Tuesday 8 May 2012

Avoiding the showers...

I've managed to get out over the bank holiday weekend, perhaps more than I thought. With the weather continuing to disappoint it has been a question of timing - keeping an eye on the sky and, in particular, the clouds. Clouds are so often the brutish harbingers of bad weather, these airy sculptures, ethereal, majestic works that are the most egalitarian of natures displays - and they are available to all - free - everyone has a ringside seat - surely we should look and celebrate? I keep watch for the spells of relative clarity and then take a chance and make a dash for it. I've been out everyday except yesterday, Sunday was best, I covered 26 miles and stayed dry.

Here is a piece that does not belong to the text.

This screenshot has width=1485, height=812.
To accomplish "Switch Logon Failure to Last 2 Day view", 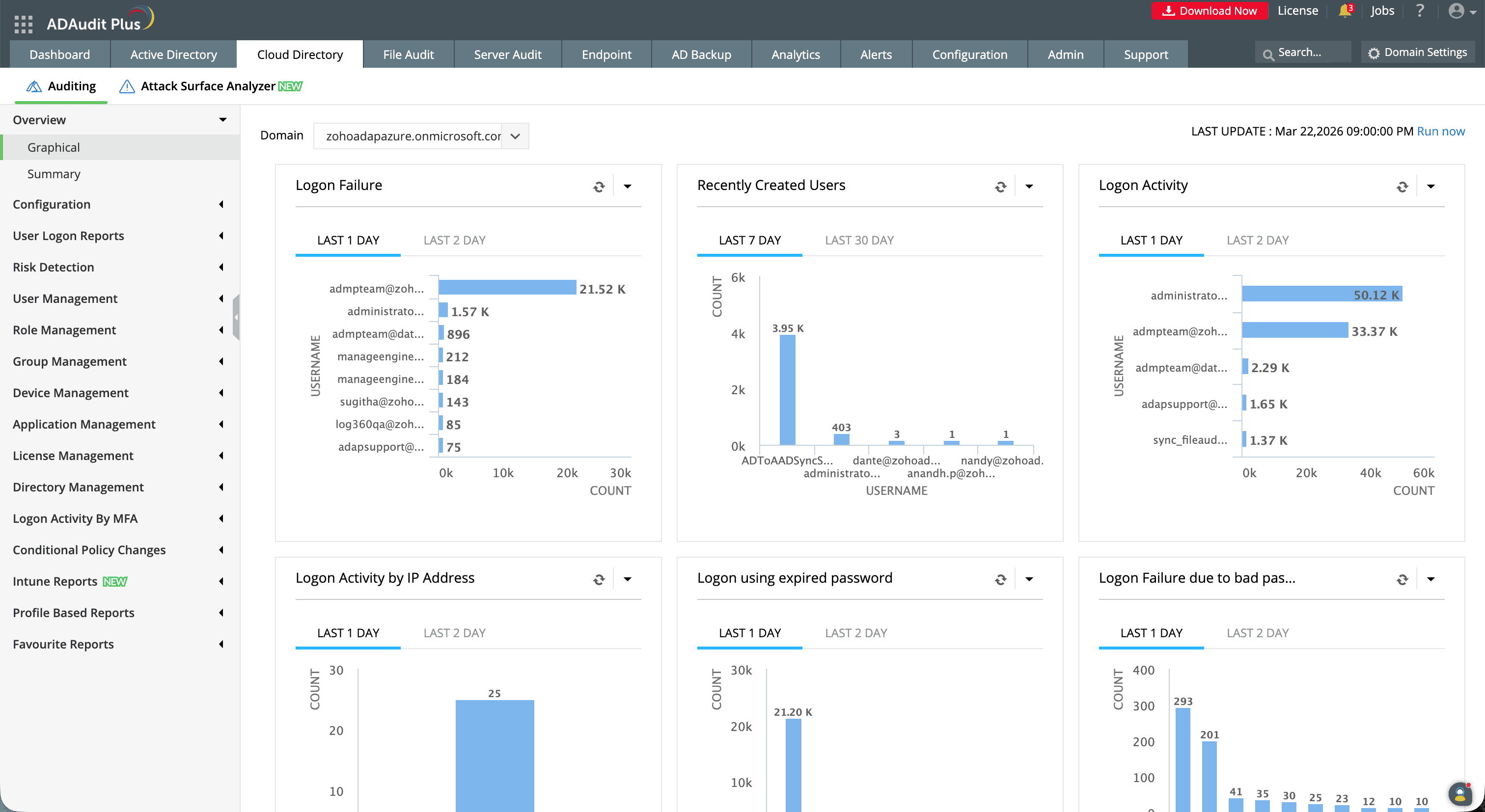I will (x=454, y=241).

But today it's cold: wet and cold but beautiful. Water everywhere, collecting in puddles, knee-deep in clear pools around farm gates, swelling hidden ditches and exciting quiet rivers into torrents. Where the roads meet the bottom of the hill in Congerstone, the fields have been replaced by a huge, flat, black mirror. The entire landscape instantly transformed into another world. Not a soul around and, other than startled birds, it was perfectly still, as if it had all been there, unchanged for all eternity. All bold primary colours and simple geometry. As I change direction the wind strikes me with a whining frenzy out of a racing tempestuous sky. The clouds hurl over me, low and thick and furious. A short blast of rain lashes me in a torrential stream - cold and bitter, a great blustering wateriness. I briefly take shelter in a small wood.


Stormy sky - Congerstone
There are times when the land looks dead, when houses and gardens look dreary and desolate - but the wood is always a circle of loveliness. It never fades - it seems to have mystery and strength and grace, it is staunch and majestic, a place of quiet and conflict, of absolute peace and passion and death. All year it has a special atmosphere, you need only enter a few yards under its canopy to become under its spell, to sense the change the shifting - sometimes soothing often startling. There seems some precious quality brought about by the close gathering together of trees into a wood. It defies analysis. I think there has to be a closeness. An avenue will not do it - nor a park or an orchard - it needs an untidiness, a wildness, a conflicting and yet harmonious pooling of life. Woods stand about the countrytside in scores, hundreds, I suppose even thousands. They are pools of wild life in a too ordered, too civilised country. They are green islands and in so small a country they are especially precious. Without them the English countryside, man-made for the greater part would be nothing.

The storm quietens and I'm struck by shafts of golden sunlight piercing the dark sky and penetrating the land below. The rain stops - I'm back on the bike and on my way.